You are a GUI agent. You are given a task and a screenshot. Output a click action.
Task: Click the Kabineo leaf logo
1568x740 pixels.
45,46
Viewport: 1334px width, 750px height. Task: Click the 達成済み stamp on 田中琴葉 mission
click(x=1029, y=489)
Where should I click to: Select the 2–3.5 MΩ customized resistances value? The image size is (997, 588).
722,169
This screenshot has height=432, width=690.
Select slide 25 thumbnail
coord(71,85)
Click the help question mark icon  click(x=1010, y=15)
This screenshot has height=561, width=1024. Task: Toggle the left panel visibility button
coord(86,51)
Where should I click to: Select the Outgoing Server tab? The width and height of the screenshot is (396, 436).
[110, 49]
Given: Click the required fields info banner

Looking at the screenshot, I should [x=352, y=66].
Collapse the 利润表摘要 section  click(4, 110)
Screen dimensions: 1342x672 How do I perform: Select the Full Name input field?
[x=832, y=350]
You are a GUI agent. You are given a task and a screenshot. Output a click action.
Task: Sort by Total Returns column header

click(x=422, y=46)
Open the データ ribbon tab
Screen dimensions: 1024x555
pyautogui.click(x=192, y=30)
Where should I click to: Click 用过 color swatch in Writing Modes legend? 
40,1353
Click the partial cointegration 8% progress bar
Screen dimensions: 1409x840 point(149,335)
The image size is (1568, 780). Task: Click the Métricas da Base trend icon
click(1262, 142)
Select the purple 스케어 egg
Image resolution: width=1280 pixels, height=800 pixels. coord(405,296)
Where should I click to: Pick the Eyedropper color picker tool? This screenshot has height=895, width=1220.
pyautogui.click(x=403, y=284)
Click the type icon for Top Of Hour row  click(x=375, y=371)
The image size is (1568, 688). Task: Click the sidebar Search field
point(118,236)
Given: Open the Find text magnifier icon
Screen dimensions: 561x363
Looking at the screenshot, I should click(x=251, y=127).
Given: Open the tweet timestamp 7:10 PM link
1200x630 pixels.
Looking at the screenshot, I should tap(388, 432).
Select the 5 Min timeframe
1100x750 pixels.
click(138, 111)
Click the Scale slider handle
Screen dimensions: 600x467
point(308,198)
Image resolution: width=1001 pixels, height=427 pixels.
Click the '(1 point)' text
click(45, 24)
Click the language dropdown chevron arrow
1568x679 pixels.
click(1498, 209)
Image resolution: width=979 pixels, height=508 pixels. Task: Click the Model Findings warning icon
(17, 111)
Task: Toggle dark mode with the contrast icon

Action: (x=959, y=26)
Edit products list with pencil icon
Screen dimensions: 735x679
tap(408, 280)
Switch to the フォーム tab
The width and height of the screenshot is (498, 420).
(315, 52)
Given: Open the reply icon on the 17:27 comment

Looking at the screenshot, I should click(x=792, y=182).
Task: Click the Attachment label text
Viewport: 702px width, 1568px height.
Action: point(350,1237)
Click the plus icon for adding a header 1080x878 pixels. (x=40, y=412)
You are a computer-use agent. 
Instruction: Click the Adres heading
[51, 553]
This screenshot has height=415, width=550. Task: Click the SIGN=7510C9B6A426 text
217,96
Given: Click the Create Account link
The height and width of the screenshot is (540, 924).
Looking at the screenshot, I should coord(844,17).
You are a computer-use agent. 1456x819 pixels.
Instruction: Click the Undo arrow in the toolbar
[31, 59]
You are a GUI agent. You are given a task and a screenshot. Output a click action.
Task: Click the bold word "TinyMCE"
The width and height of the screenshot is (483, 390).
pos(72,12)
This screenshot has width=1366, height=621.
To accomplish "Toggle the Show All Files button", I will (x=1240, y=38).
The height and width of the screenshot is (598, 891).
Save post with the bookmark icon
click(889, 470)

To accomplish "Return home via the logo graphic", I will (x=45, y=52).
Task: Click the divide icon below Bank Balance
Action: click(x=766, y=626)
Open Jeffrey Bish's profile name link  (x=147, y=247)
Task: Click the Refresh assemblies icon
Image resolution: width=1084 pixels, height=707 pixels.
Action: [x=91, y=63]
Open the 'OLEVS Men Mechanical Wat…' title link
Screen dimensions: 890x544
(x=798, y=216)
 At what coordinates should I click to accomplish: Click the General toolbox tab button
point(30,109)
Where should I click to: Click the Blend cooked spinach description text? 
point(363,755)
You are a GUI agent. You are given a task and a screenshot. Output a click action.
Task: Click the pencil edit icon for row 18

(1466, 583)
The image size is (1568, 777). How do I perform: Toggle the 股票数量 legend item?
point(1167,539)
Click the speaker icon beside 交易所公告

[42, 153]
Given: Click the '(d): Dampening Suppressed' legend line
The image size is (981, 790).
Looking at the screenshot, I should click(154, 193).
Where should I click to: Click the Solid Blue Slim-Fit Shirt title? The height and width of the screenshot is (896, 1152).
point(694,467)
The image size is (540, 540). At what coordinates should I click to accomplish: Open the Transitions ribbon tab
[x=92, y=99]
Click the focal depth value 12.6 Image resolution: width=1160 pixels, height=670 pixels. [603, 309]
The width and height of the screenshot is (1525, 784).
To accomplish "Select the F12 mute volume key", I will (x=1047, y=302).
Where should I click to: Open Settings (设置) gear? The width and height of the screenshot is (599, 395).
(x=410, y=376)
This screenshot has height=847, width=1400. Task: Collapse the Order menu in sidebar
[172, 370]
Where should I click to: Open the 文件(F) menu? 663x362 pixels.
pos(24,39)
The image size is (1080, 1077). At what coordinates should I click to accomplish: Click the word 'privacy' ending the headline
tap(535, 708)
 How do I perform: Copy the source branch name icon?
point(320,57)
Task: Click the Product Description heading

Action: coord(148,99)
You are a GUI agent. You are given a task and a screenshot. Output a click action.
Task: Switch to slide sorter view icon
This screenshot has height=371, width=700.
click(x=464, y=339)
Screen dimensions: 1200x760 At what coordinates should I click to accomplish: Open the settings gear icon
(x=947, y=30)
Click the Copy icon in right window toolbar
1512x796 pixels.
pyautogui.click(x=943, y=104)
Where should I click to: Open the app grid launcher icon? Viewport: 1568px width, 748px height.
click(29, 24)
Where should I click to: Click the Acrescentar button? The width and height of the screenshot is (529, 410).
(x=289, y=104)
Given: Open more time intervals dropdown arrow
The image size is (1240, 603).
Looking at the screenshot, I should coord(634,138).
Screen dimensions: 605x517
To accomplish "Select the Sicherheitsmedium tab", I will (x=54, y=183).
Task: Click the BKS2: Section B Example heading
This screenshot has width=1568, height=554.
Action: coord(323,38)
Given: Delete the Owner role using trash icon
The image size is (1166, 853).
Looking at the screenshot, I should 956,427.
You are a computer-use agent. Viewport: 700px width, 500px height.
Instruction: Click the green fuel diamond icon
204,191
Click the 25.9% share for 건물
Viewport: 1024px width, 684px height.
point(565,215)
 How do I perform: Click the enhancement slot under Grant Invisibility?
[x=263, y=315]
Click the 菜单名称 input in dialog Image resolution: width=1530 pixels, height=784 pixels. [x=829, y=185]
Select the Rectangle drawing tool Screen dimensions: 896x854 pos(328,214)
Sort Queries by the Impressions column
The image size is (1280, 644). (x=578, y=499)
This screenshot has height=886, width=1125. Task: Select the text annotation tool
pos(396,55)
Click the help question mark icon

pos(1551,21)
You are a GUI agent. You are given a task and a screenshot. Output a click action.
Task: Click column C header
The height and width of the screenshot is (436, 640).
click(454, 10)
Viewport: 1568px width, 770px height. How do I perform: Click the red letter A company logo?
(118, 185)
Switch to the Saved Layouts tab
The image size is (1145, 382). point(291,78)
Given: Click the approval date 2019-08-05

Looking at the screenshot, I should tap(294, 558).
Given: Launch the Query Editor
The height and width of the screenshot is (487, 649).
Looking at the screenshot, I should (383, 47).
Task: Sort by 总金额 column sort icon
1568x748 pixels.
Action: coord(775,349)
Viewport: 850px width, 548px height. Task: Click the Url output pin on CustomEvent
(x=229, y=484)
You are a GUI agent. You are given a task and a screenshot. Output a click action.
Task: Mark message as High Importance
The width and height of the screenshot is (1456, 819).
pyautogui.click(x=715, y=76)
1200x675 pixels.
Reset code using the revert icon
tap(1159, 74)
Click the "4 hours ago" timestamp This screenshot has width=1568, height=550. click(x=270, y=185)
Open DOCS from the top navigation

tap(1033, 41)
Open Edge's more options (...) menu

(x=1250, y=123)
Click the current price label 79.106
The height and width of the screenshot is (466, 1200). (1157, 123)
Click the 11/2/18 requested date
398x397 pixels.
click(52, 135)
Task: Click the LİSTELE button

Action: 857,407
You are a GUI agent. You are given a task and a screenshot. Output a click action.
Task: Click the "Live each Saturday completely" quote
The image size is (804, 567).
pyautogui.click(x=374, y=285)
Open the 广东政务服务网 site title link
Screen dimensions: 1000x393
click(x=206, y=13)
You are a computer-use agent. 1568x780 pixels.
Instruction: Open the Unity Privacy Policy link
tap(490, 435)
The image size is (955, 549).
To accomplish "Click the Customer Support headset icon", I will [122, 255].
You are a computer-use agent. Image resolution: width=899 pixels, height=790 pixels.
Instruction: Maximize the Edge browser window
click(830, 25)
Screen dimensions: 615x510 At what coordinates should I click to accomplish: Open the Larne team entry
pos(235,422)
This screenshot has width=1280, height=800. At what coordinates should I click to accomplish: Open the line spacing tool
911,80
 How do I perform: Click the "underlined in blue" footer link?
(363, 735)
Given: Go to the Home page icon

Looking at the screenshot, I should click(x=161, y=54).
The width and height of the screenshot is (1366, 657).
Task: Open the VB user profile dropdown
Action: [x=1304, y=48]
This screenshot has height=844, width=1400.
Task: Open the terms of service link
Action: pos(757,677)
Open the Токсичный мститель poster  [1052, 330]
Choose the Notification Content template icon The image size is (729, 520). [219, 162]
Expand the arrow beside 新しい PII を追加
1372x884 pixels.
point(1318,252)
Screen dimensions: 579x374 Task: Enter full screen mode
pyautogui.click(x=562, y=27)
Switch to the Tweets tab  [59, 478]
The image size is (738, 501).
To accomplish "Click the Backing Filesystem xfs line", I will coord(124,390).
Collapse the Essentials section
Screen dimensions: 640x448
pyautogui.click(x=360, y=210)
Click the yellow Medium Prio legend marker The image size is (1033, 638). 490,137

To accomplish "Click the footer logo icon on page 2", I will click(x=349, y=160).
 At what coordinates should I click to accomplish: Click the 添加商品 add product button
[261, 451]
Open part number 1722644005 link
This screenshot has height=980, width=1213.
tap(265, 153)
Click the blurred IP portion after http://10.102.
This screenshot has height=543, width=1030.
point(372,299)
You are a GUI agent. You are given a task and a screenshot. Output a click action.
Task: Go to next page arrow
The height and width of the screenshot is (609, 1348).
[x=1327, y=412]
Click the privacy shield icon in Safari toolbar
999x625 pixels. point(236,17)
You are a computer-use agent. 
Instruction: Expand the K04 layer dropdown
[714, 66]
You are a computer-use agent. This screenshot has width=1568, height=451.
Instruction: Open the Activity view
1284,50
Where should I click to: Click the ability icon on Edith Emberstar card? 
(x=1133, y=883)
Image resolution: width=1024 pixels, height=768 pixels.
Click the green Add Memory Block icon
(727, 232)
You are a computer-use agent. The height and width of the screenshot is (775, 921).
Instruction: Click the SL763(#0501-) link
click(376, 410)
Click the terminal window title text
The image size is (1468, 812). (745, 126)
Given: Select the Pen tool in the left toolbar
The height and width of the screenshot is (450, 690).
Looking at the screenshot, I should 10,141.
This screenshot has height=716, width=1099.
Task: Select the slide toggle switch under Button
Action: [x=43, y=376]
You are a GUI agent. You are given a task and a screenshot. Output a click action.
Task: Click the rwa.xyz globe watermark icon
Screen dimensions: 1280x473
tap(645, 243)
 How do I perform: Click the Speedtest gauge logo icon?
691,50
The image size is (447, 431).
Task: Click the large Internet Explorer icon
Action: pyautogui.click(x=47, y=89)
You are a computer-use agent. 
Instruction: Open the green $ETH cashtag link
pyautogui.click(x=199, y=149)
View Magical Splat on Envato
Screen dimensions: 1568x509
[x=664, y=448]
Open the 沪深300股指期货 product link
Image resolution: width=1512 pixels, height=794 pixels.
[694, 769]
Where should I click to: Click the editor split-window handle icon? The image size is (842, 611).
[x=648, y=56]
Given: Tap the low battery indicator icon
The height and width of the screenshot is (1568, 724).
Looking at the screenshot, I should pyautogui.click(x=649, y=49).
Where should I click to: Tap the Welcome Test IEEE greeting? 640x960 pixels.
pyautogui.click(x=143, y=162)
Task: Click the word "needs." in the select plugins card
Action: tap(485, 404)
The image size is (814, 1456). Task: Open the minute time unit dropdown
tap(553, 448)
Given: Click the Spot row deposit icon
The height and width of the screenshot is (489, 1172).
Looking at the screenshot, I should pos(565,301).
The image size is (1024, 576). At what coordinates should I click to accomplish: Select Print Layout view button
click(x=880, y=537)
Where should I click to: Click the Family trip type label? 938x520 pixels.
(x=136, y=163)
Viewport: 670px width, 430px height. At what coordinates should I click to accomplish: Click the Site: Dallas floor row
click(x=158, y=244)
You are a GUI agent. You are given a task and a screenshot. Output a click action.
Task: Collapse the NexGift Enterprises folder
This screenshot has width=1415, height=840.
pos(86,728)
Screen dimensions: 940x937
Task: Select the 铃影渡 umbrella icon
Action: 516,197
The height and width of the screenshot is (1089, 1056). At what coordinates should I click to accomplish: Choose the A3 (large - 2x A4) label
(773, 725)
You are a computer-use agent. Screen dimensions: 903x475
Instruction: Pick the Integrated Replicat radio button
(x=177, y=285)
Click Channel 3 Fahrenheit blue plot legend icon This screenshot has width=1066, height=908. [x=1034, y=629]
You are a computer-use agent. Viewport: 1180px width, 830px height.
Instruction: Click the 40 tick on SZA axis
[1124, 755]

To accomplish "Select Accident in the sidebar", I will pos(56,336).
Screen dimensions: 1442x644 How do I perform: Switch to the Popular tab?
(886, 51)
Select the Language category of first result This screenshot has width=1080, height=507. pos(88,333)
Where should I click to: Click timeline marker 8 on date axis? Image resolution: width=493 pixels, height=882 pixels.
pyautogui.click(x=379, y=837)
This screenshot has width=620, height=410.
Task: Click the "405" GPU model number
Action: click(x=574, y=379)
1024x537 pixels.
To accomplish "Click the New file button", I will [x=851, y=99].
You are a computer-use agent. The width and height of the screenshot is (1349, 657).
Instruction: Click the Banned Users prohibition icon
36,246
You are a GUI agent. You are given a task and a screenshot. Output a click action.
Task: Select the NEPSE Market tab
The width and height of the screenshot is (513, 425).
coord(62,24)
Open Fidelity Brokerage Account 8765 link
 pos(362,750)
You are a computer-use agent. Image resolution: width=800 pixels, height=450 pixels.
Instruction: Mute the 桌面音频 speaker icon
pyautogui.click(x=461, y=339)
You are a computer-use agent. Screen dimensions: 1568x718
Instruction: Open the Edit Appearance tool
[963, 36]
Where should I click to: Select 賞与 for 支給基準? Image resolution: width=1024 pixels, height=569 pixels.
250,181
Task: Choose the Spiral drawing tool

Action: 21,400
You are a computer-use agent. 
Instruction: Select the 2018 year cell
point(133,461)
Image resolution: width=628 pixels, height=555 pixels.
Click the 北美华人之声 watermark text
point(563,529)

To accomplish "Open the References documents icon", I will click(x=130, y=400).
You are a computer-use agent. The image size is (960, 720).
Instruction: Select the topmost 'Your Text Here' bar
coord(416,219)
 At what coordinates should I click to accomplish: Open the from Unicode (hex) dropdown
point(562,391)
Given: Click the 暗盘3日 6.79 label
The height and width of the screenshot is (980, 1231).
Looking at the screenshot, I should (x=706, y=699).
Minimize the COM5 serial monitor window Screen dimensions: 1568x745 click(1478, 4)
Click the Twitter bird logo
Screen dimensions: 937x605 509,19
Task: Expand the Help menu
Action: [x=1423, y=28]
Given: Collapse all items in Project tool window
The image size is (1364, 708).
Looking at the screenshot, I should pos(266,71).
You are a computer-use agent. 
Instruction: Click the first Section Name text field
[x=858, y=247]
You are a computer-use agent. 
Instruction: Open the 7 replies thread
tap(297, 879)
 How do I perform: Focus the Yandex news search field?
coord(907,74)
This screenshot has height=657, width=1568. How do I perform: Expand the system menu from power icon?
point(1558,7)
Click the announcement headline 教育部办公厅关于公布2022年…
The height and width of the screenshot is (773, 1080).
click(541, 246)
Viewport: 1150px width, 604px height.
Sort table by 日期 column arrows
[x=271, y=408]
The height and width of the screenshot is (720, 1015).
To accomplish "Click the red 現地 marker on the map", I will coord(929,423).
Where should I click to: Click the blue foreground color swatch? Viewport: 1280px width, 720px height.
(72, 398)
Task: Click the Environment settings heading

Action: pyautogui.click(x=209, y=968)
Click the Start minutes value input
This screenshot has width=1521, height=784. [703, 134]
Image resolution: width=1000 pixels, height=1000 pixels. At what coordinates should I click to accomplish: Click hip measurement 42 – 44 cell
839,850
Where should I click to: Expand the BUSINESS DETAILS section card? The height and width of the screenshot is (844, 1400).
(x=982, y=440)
__________________________________________________
- PROMPT:
Every line of the data that includes the word "timestamp" should be copied.

- RESPONSE BELOW:
Given: Open the tweet timestamp 7:10 PM link
Click the "4 hours ago" timestamp This screenshot has width=1568, height=550. click(x=270, y=185)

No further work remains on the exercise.